▶ **Exercise aim**: When a line of the material has the word "with" in it, copy that line.

▶ **Given data**:

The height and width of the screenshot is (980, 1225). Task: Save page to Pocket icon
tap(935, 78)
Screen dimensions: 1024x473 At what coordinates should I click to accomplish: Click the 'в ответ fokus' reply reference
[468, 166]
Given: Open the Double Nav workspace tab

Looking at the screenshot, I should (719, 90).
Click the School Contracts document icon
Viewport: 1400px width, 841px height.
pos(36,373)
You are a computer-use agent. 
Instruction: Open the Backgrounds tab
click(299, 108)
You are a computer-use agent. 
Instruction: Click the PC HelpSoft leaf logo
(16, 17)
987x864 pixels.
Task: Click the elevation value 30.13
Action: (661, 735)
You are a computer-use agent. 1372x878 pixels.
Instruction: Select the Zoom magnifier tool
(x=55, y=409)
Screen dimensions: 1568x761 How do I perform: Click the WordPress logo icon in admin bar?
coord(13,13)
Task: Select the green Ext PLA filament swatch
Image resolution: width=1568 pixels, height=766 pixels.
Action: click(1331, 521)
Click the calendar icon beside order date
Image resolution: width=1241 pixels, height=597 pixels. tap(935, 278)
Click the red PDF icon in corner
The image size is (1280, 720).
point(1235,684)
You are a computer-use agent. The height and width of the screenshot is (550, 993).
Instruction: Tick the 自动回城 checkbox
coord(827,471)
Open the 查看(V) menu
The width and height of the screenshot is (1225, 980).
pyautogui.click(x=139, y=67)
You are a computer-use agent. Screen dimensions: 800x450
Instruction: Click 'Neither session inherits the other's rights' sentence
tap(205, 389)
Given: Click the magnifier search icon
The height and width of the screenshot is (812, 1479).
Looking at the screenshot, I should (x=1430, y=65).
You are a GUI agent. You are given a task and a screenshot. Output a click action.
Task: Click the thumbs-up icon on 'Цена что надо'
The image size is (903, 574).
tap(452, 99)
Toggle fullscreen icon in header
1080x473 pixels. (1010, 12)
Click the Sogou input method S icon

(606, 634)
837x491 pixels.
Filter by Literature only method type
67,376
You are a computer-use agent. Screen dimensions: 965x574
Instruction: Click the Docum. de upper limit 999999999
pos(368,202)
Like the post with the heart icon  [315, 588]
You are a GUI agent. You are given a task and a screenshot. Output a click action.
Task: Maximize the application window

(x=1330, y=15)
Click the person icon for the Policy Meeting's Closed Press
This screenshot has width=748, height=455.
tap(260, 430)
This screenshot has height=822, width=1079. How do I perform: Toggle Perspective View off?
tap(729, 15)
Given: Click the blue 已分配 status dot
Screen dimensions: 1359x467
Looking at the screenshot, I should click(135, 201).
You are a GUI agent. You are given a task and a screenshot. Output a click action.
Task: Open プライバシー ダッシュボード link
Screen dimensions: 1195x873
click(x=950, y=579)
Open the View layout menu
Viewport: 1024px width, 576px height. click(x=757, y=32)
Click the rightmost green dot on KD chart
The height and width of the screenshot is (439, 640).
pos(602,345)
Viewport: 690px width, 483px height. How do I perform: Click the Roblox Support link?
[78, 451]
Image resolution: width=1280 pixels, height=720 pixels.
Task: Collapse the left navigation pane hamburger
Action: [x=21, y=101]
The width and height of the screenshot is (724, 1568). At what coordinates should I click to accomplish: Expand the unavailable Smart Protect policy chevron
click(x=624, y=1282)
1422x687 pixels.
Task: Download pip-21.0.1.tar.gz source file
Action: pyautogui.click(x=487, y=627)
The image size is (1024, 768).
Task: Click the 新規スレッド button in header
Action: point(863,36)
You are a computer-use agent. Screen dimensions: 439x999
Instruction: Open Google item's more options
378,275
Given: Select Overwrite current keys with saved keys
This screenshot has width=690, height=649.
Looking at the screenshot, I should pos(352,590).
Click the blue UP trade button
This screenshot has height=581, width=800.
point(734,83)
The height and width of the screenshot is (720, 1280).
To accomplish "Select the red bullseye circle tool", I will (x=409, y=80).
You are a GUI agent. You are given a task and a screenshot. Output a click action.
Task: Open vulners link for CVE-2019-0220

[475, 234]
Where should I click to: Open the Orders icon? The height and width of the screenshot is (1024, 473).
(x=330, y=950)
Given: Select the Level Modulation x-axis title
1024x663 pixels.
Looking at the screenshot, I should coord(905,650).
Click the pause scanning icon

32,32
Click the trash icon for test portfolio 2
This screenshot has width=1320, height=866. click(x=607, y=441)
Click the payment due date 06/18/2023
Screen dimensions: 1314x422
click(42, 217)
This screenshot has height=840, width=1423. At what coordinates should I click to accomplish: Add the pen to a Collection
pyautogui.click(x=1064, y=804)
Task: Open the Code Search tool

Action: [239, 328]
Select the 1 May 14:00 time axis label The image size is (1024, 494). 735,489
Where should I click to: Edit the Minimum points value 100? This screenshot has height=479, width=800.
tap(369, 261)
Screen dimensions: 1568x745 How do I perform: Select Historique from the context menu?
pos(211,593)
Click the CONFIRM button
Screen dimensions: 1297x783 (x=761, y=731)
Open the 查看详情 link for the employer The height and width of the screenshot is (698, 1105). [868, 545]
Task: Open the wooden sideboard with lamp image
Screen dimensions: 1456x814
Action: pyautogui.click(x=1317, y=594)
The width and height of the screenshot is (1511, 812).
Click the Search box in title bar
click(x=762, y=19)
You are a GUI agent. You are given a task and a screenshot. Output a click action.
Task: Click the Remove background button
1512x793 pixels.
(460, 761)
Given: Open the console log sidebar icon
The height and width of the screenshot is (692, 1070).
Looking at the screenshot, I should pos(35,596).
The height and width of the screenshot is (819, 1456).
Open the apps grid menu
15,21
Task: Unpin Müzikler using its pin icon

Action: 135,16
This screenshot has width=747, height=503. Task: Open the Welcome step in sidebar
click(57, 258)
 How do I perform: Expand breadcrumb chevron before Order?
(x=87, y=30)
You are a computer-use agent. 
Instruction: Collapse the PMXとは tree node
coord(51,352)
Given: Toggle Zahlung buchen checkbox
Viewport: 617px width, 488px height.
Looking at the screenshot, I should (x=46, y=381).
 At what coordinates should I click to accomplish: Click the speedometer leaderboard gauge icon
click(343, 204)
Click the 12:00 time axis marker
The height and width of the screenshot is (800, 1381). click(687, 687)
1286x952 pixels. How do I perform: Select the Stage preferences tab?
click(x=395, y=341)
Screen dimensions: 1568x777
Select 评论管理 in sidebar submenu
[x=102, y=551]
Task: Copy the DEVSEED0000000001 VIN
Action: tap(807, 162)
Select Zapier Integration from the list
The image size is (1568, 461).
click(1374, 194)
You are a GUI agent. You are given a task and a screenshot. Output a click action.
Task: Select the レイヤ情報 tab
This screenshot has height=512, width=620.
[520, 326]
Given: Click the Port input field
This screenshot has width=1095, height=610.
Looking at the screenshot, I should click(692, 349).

▶ **Solution to the exercise**:
Like the post with the heart icon  [315, 588]
Given: Select Overwrite current keys with saved keys
Task: Open the wooden sideboard with lamp image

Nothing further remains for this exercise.